J Neurol Neurosurg Psychiatry 76:1034-1036 doi:10.1136/jnnp.2004.048330
  • Short report

Orthostatic intolerance and syncope associated with Chiari type I malformation

  1. O Prilipko1,
  2. A R Dehdashti2,
  3. S Zaim3,
  4. M Seeck1
  1. 1Presurgical Epilepsy Evaluation Unit, Program of Functional Neurology and Neurosurgery of the Universities of Lausanne and Geneva, Switzerland
  2. 2Neurosurgery Clinics, University Hospital of Geneva, Switzerland
  3. 3UMDNJ-New Jersey Medical School, Newark, New Jersey, USA
  1. Correspondence to:
 Dr M Seeck
 Presurgical Epilepsy Evaluation Unit, Department of Neurology, Hôpital Cantonal Universitaire de Genève, 24 rue Micheli-du-Crest, CH-1211 Genève 14, Switzerland;
  • Received 25 June 2004
  • Accepted 29 October 2004
  • Revised 17 October 2004


The Chiari type I malformation (CM1) is characterized by herniation of cerebellar tonsils to at least 3–5 mm below the plane of foramen magnum and can present with a wide variety of clinical symptoms, frequently including occipital headaches, secondary to bulbar and/or medullary distress.
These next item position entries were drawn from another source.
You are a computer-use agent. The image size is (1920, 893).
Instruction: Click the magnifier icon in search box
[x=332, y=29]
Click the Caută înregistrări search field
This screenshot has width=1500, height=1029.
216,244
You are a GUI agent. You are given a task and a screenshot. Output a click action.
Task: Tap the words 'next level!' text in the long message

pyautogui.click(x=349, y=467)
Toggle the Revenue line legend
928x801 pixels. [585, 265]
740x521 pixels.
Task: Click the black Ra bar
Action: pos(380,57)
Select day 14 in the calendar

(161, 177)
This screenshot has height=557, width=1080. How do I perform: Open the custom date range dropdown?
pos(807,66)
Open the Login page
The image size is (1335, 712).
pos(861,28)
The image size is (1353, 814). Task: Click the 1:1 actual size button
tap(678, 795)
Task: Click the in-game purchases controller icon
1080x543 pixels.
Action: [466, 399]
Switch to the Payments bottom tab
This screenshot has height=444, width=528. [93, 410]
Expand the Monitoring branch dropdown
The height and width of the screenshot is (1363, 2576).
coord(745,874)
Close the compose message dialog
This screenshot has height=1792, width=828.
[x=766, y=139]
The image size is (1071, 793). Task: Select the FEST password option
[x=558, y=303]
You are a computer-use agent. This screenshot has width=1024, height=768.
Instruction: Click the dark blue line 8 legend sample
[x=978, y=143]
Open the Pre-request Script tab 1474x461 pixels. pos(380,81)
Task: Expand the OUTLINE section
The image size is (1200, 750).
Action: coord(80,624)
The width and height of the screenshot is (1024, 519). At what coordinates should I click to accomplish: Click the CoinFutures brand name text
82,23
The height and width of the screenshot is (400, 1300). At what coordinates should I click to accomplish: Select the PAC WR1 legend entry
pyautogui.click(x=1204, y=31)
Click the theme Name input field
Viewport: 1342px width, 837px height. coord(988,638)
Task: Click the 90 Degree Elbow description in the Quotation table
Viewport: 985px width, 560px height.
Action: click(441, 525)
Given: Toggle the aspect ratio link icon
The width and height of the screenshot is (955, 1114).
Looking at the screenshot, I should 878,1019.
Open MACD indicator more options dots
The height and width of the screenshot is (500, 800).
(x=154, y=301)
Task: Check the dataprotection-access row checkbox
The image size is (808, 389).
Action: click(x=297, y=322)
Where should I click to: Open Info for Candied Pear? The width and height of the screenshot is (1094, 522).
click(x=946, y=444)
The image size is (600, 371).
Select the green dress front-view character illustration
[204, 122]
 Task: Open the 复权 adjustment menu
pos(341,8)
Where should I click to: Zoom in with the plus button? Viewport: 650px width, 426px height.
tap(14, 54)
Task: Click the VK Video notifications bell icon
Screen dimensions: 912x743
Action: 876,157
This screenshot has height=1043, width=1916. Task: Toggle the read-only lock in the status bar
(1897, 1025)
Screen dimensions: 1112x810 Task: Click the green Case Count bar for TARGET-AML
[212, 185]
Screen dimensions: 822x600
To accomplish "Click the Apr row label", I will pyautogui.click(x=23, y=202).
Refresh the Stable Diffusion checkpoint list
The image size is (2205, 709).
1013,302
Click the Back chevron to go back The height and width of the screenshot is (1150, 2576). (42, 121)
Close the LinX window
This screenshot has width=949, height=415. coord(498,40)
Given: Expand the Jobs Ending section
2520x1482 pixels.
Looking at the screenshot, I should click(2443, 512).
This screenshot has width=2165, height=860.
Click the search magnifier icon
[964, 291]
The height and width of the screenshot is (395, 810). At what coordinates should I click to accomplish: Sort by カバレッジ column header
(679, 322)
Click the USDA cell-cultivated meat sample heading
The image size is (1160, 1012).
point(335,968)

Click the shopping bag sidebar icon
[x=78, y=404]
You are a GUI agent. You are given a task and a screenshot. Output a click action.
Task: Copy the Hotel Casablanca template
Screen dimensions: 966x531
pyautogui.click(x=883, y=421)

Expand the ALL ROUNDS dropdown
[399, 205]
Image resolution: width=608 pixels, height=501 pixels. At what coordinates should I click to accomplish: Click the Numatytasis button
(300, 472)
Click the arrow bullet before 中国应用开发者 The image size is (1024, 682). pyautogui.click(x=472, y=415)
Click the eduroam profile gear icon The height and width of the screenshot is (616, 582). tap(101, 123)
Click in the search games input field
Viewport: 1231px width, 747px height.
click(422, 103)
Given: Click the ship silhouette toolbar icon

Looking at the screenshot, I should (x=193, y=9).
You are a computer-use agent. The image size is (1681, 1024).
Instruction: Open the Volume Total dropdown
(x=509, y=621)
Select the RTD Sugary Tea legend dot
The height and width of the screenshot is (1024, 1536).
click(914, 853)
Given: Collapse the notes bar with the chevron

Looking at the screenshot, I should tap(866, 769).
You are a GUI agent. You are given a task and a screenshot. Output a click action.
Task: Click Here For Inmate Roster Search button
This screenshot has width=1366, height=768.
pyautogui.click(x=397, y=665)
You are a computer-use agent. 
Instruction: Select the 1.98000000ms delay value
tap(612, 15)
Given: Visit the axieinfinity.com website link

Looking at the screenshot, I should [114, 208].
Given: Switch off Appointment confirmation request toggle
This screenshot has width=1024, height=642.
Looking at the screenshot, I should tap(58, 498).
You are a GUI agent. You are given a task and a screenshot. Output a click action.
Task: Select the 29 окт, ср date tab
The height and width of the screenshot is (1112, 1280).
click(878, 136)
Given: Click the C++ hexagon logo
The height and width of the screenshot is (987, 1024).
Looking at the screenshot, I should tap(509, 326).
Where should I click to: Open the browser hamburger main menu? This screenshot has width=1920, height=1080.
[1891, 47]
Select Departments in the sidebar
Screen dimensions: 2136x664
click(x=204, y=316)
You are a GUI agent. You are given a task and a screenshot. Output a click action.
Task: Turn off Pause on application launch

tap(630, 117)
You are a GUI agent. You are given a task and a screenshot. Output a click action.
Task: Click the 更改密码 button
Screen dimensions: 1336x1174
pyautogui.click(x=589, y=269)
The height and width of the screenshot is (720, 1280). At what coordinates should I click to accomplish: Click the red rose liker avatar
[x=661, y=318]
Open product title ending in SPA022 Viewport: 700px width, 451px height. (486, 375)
Rarely, syncopal episodes have also been described and attributed to either compression of the midbrain ascending reticular system, or vascular compromise (vertebrobasilar artery compression, hypotension). We report the first case of a CM1 patient with frequently recurring syncope due to postural orthostatic tachycardia syndrome (POTS), a form of orthostatic intolerance, whose symptoms resolved completely after surgical intervention. It is important to stress that it is not clear whether the described association of POTS and CM1 in our patient is a fortuitous finding in an isolated case or a reflection of a more systematic association between the two pathologies.